For each format, find the **first** Metica floor-param call and the **first** `loadAd()` of that format. The floor must be set **before** the loadAd — otherwise the auction ran without it.

Also sanity-check the values: `dynamicBidFloor` should be a positive eCPM (typically `> 0` and `≤ ~100`). An out-of-range value (negative, zero, multi-thousand) means a unit-conversion bug somewhere.

#### Step 5.5. MAX → 3PA analytics forward rate (per provider)

Games forward each MAX ad-revenue event to one or more third-party analytics (3PA) providers. They all dispatch from the same Unity main-thread `OnAdRevenuePaid` handler, so they share one loss profile — measure each provider that appears in the log.

Detect which providers are present, then grep each one's forwarded-event signal:

| Provider | Forwarded-event signal to grep |
|---|---|
| Adjust | `Adjust  : Path:      /ad_revenue` (POST), then `Response message: Ad revenue tracked` |
| Firebase Analytics | `FirebaseAnalytics .* Logging event .* ad_impression` (game-fired `LogEvent`) |
| AppsFlyer | `AppsFlyer .* af_ad_revenue` or `af_inapp_ad_view` (depends on the game's chosen event name) |
| AppMetrica | `AppMetrica .* reportAdRevenue` or `Reporting ad revenue` (depends on integration) |

The MAX-side denominator is unchanged: `Invoking event: On(Interstitial|Banner|MRec|Rewarded|AppOpen)AdRevenuePaidEvent` (pure MAX — note `OnMRecAdRevenuePaidEvent` for MRec), or `MaxAdRevenueListener.onAdRevenuePaid` on the Metica path.

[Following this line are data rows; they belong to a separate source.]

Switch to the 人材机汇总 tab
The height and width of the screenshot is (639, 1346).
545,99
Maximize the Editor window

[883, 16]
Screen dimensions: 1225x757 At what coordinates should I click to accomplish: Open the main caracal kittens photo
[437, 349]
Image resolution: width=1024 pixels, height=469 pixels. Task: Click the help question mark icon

For each detected provider, report **by format**:

- **MAX revenue events observed** (the denominator).
- **Forwarded events** that reached the provider's outbound SDK call.
- **Forward rate** = forwarded / MAX events (give the ratio **and** the lost count).
- **Dispatch latency** — median and max ms between the MAX event firing and the provider's forward call (same timestamp-diff technique as Step 6).
- **Lost / stalled at end of window** — MAX events with no matching forward by the end of the capture; pair by network + revenue value where possible.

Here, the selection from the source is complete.